Some records

________________________

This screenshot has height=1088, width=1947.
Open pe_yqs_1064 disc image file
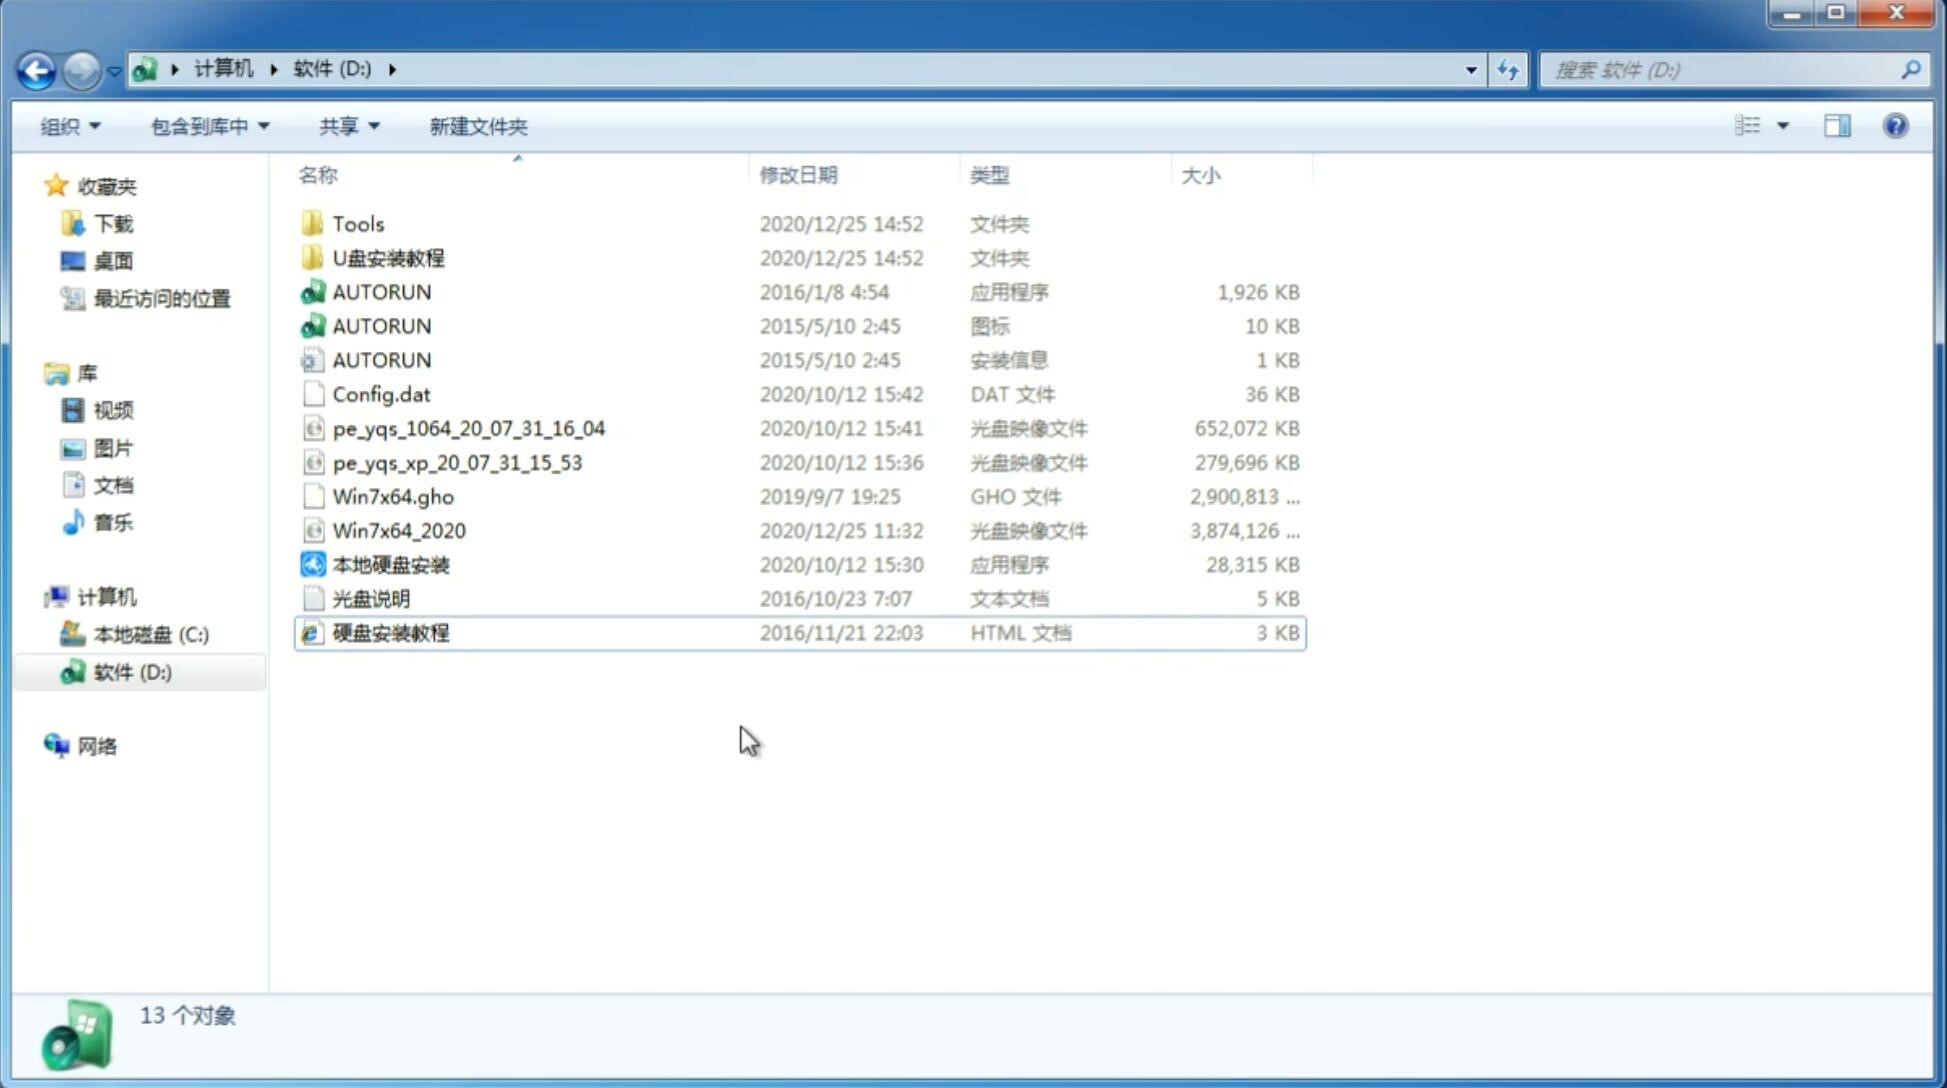pos(468,428)
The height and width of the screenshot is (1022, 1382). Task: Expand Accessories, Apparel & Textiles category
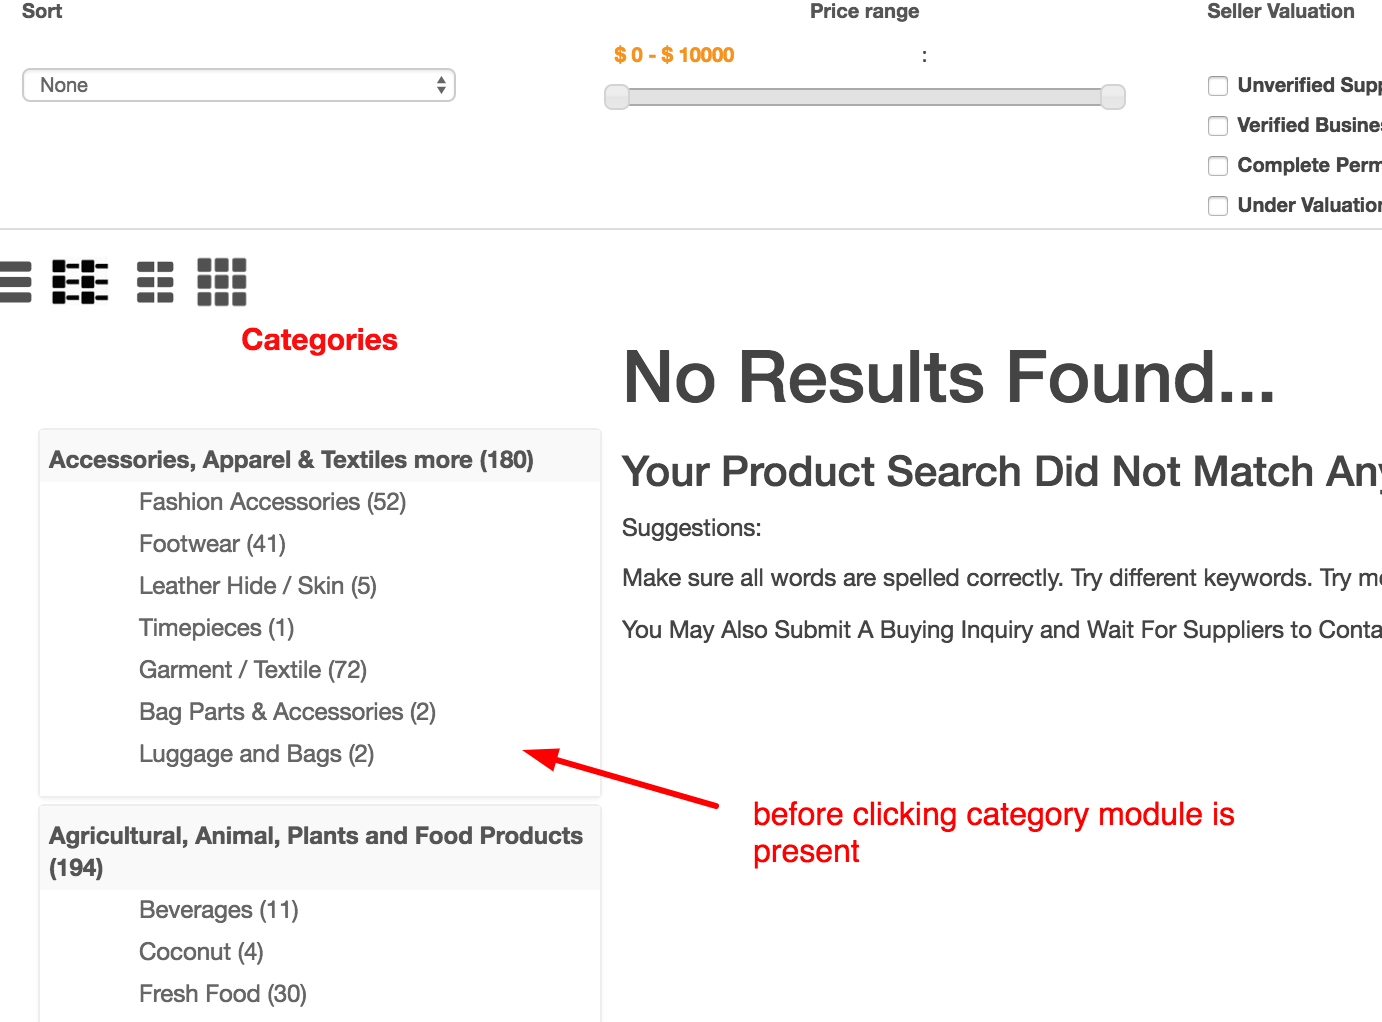291,460
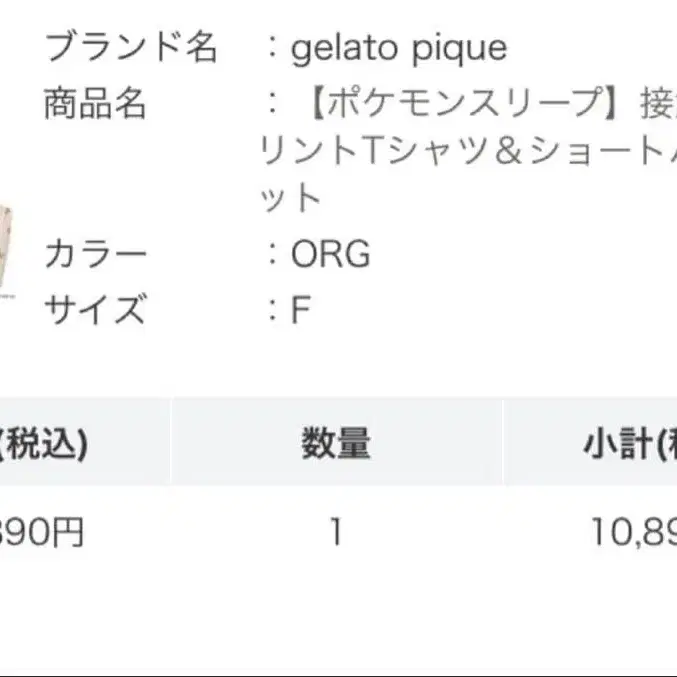Image resolution: width=677 pixels, height=677 pixels.
Task: Click the ブランド名 label
Action: click(130, 48)
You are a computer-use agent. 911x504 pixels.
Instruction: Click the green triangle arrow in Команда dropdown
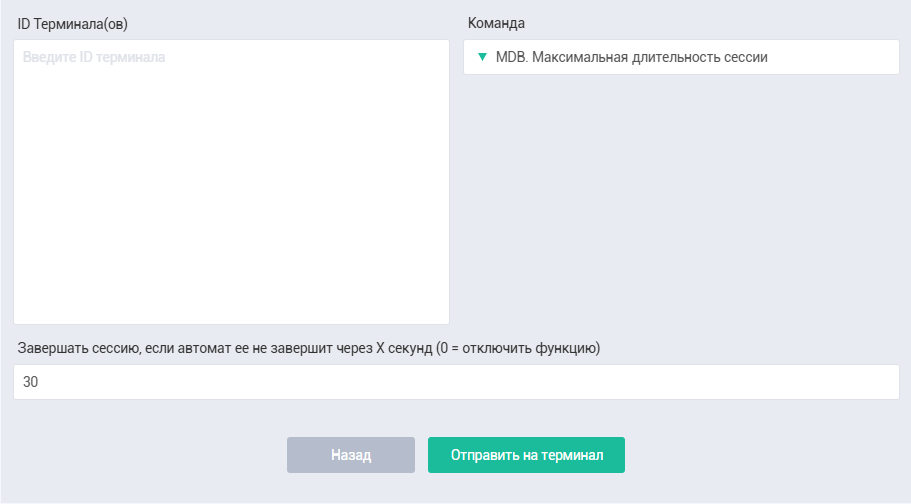(482, 57)
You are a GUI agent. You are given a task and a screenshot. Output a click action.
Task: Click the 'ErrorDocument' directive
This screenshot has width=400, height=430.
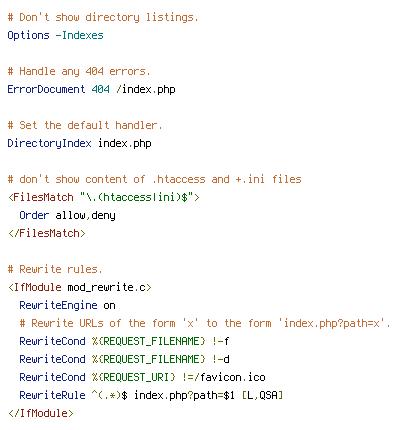tap(46, 89)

________________________

* OBJECTIVE: Can you render every line of the records above as a JSON list of strings, one string per line, with blank lines and the pictures left out?

* RESPONSE TO THIS EXERCISE:
[
  "This screenshot has height=1088, width=1947.",
  "Open pe_yqs_1064 disc image file",
  "pos(468,428)",
  "The height and width of the screenshot is (1022, 1382). Task: Expand Accessories, Apparel & Textiles category",
  "291,460",
  "Image resolution: width=677 pixels, height=677 pixels.",
  "Task: Click the ブランド名 label",
  "Action: click(130, 48)",
  "You are a computer-use agent. 911x504 pixels.",
  "Instruction: Click the green triangle arrow in Команда dropdown",
  "(482, 57)",
  "You are a GUI agent. You are given a task and a screenshot. Output a click action.",
  "Task: Click the 'ErrorDocument' directive",
  "This screenshot has width=400, height=430.",
  "tap(46, 89)"
]